Computer Adaptive Testing: Background, benefits and case study of a large-scale national testing programme

Computer Adaptive Testing (CAT) is a hot topic amongst the assessment community, however, despite its many benefits, it still isn’t very widely used. In this article, we’re going to give you an overview of CAT, a run-down of some of the benefits, and without too much jargon, an overview of the technology behind it. To help contextualise it, we’re going to reference a recent case study of how the CAT technology in Surpass has been used to deliver an innovative national personalised assessment programme which is changing the shape of national education.

What is a Computer Adaptive Test?

Put simply, a Computer Adaptive Test (sometimes referred to as personalised assessment) is an online test which adapts to the candidate’s ability in real-time by selecting different questions from the bank in order to provide a more accurate measure of their ability level on a common scale.

What is a Computer Adaptive Test like for a candidate?

A personalised assessment pulls questions from a large pool of items that have been carefully calibrated in order to determine their difficulty level (more on this in the next section).

When a candidate begins their test, they are first presented with an item of medium difficulty deemed appropriate for their year group. If they get that question right, the next item they see will be slightly harder, if they get it wrong, they’ll see a slightly easier item. The system is constantly calculating the candidate’s estimated ability depending on what they get right and wrong, and presenting them with a personalised set of items until the level of confidence in the ability estimate has exceeded a pre-defined level (or the maximum number of questions have been presented) and the test ends. As every learner takes a different path through the test, with a different set of questions, they can potentially receive tests of a different length.
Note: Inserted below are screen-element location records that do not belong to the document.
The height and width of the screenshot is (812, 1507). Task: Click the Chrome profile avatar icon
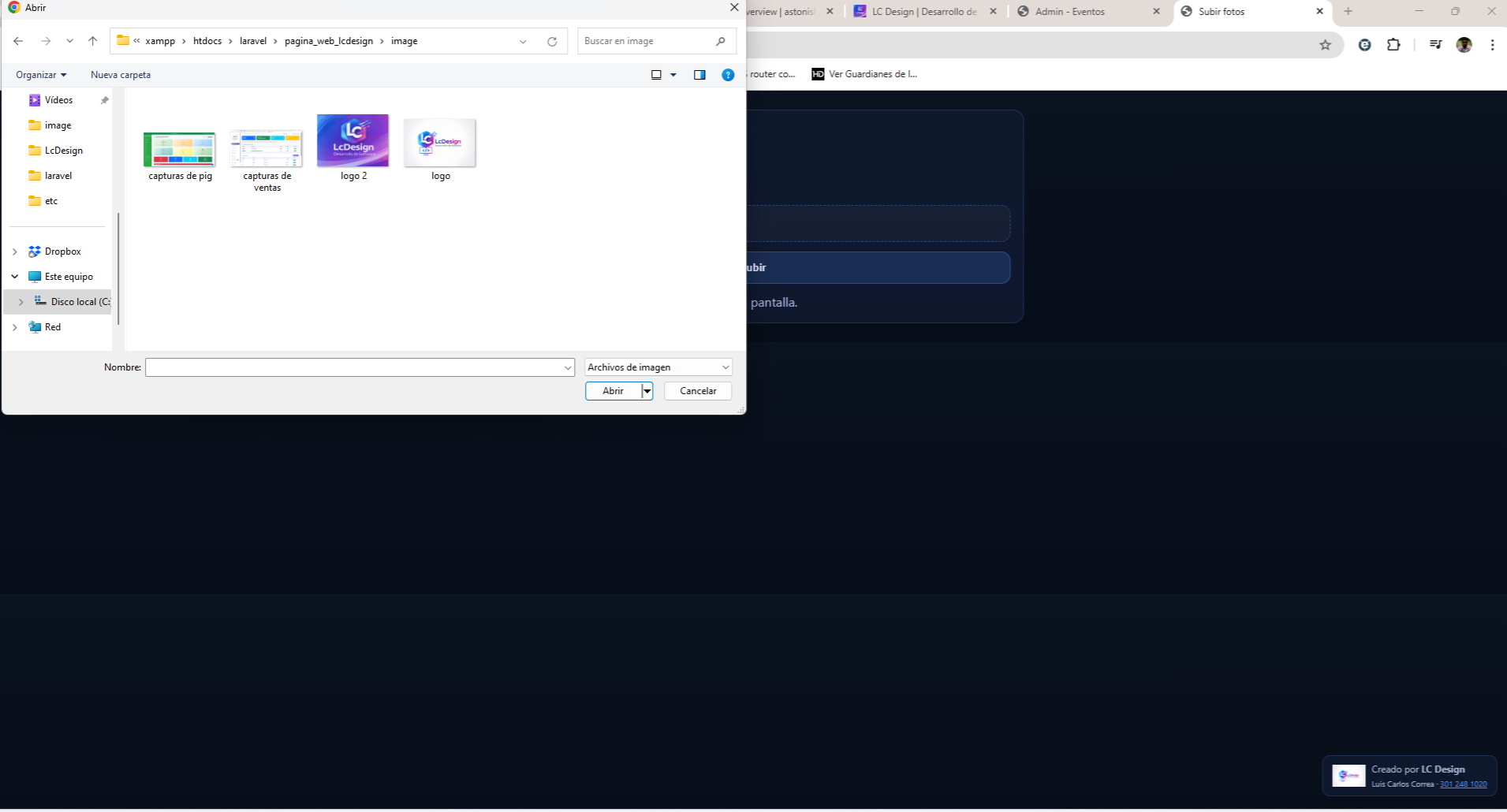pos(1465,45)
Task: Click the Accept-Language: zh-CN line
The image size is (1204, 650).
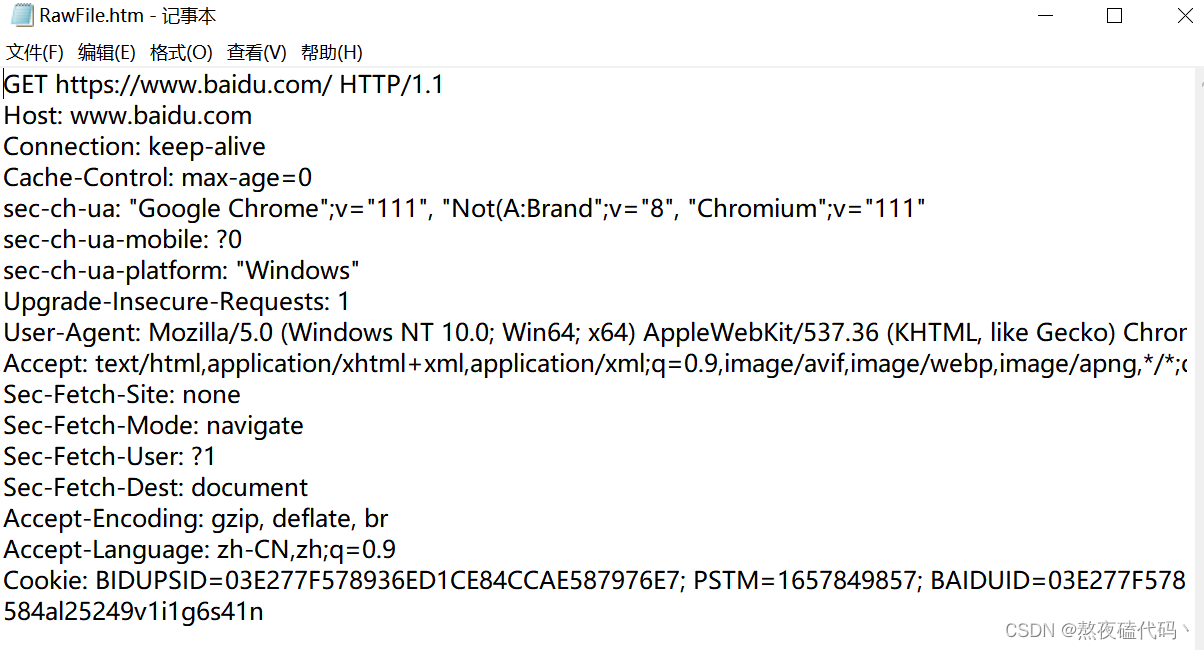Action: (x=200, y=550)
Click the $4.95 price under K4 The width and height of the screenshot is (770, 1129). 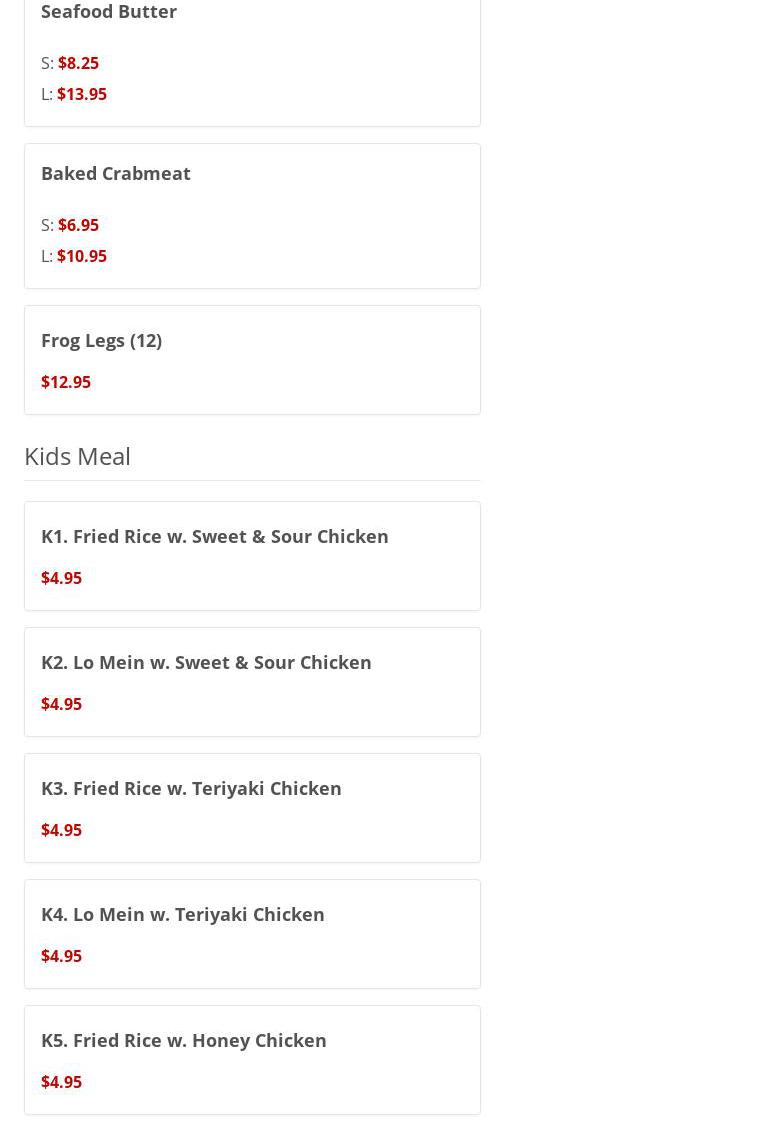[61, 956]
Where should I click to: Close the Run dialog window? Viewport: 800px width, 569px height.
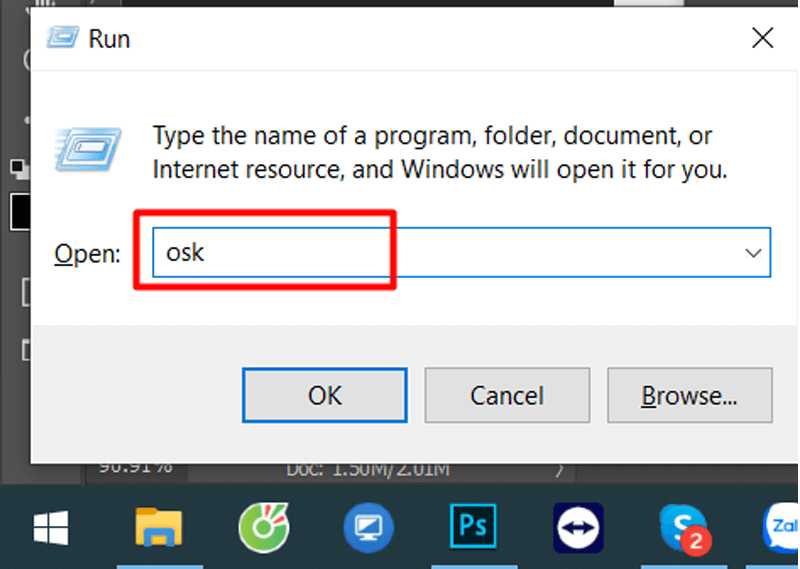762,38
In contrast to a linear test which in some scenarios only give useful results for learners of average ability, with a personalised assessment, all the items presented to the candidate are designed to be challenging; the number of easy items that are presented to high-ability candidates is reduced, as is the number of hard questions to low-ability candidates, as neither give a clear indication of the ability of those learners.

As everything is scored in real-time, at the end of the test the candidate can receive immediate, personalised feedback in the form of ability statements as opposed to a raw score or grade, which provides factual information on their strengths and weaknesses based on the questions they answered.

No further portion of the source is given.